Summarized by Dodly:
Google's Gemma 12B: Local AI Gets Smarter and Smaller
Audio Summary
Summary
Google's new Gemma 12B model is bridging the gap for on-device AI, offering impressive capabilities in a more manageable size. While smaller E2B and E4B models were optimized for phones and multimodal input like audio and video, and larger 31B models required more powerful hardware, the 12B model provides a strong middle ground. A key innovation is the "unified" architecture, which integrates vision and audio encoders directly, reducing the need for separate components and making it more efficient. This unified 12B model even outperforms some larger models in specific benchmarks and handles multimodal tasks like text, image, and audio processing. A significant advancement is the introduction of quantization-aware training, or QAT, on this model. This technique trains the model to perform well even with reduced computational resources, allowing it to maintain intelligence while requiring less memory and processing power.

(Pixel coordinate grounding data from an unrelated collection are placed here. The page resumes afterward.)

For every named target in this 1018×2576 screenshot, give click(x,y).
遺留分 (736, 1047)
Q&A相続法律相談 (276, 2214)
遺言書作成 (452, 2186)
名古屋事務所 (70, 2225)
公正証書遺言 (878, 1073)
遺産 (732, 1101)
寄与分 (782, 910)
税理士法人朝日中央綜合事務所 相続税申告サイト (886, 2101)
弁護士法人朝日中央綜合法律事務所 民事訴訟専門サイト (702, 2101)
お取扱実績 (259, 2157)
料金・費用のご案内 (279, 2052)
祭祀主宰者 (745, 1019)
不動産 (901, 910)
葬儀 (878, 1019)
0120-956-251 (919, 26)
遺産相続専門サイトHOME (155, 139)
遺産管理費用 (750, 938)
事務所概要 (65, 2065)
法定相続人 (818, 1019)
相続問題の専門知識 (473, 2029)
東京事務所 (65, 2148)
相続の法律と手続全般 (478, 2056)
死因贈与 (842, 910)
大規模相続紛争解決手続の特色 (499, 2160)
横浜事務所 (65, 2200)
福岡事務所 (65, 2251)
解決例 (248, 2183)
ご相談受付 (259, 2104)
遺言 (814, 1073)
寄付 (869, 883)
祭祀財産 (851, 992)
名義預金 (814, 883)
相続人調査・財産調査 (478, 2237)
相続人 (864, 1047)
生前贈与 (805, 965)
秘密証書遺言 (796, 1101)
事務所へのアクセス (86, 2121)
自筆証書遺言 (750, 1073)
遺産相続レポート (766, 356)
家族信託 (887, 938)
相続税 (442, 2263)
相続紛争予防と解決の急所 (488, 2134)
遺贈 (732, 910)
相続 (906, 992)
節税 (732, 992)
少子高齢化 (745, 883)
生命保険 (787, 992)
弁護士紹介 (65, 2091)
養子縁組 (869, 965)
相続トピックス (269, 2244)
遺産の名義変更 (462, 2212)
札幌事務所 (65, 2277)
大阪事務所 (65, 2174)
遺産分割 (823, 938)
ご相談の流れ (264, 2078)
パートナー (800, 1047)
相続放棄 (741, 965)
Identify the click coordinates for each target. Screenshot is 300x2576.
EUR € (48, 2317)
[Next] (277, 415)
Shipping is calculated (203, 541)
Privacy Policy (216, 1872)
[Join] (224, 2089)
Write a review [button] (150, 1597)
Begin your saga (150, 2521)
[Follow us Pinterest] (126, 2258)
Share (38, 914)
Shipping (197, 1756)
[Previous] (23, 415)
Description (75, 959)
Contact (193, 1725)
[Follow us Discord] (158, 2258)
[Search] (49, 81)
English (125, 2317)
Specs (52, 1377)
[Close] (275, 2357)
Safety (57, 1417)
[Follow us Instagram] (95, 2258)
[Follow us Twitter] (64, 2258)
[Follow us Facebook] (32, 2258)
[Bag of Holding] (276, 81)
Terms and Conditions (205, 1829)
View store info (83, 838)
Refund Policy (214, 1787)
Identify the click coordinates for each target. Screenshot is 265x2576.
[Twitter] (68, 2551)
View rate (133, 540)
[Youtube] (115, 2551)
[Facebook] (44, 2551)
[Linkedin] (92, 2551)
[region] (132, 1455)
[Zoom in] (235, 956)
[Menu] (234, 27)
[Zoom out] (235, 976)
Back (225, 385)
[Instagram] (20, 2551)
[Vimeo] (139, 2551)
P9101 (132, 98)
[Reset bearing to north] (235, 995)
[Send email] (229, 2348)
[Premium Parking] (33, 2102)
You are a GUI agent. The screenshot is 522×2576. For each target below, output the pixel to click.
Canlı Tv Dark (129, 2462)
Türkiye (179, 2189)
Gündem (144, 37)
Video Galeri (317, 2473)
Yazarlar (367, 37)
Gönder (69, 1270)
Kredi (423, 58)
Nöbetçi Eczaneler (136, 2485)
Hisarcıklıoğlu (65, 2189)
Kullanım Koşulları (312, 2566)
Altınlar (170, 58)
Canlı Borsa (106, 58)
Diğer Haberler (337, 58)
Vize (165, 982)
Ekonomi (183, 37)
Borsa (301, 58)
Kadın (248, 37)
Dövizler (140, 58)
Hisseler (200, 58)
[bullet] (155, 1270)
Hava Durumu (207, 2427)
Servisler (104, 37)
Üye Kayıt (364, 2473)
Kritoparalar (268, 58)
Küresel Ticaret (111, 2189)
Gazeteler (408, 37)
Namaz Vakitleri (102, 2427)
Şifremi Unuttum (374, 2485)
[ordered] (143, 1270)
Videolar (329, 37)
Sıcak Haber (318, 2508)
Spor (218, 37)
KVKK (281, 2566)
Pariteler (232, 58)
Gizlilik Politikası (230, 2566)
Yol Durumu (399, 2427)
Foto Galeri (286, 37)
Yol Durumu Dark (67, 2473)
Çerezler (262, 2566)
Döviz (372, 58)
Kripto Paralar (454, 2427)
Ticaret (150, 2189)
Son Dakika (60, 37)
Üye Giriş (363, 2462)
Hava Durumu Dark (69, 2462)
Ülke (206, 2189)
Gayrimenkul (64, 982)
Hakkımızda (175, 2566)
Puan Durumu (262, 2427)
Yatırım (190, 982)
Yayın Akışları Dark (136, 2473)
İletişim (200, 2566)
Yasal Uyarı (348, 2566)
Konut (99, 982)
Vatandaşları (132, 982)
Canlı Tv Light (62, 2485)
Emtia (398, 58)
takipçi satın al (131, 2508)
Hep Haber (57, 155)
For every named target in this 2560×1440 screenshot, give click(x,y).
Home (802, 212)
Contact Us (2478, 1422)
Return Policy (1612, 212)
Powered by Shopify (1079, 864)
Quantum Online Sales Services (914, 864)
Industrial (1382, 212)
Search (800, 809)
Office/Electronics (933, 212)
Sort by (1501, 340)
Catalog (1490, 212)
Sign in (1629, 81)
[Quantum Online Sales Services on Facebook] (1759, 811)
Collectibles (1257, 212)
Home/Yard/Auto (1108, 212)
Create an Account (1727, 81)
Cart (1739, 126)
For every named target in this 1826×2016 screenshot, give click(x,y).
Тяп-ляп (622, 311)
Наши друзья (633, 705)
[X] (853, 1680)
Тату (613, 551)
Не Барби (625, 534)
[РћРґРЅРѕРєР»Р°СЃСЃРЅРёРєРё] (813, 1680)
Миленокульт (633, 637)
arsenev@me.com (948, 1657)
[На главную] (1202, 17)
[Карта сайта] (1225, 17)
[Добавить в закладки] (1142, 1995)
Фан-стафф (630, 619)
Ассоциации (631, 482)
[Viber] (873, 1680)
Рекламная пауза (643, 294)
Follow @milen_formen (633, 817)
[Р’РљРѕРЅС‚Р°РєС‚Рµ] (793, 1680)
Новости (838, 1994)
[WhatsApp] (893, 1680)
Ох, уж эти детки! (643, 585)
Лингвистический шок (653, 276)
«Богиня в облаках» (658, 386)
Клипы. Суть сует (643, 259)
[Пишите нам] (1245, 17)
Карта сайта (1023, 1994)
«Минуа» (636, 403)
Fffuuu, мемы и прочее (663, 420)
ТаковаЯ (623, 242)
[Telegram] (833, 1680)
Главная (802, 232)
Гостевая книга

In tests, the Gemma 12B QAT demonstrated strong instruction following, successfully executing complex multi-chain tool calls, such as scraping websites, summarizing content, and generating PDFs with images, even outperforming some competitors on similar tasks. While audio and video input are limited to 30 and 60 seconds respectively, this is easily managed with pre-processing. The 12B unified model offers a larger 256K context window compared to earlier mobile-focused models, further enhancing its utility. This development represents a significant step for making powerful AI accessible on everyday devices.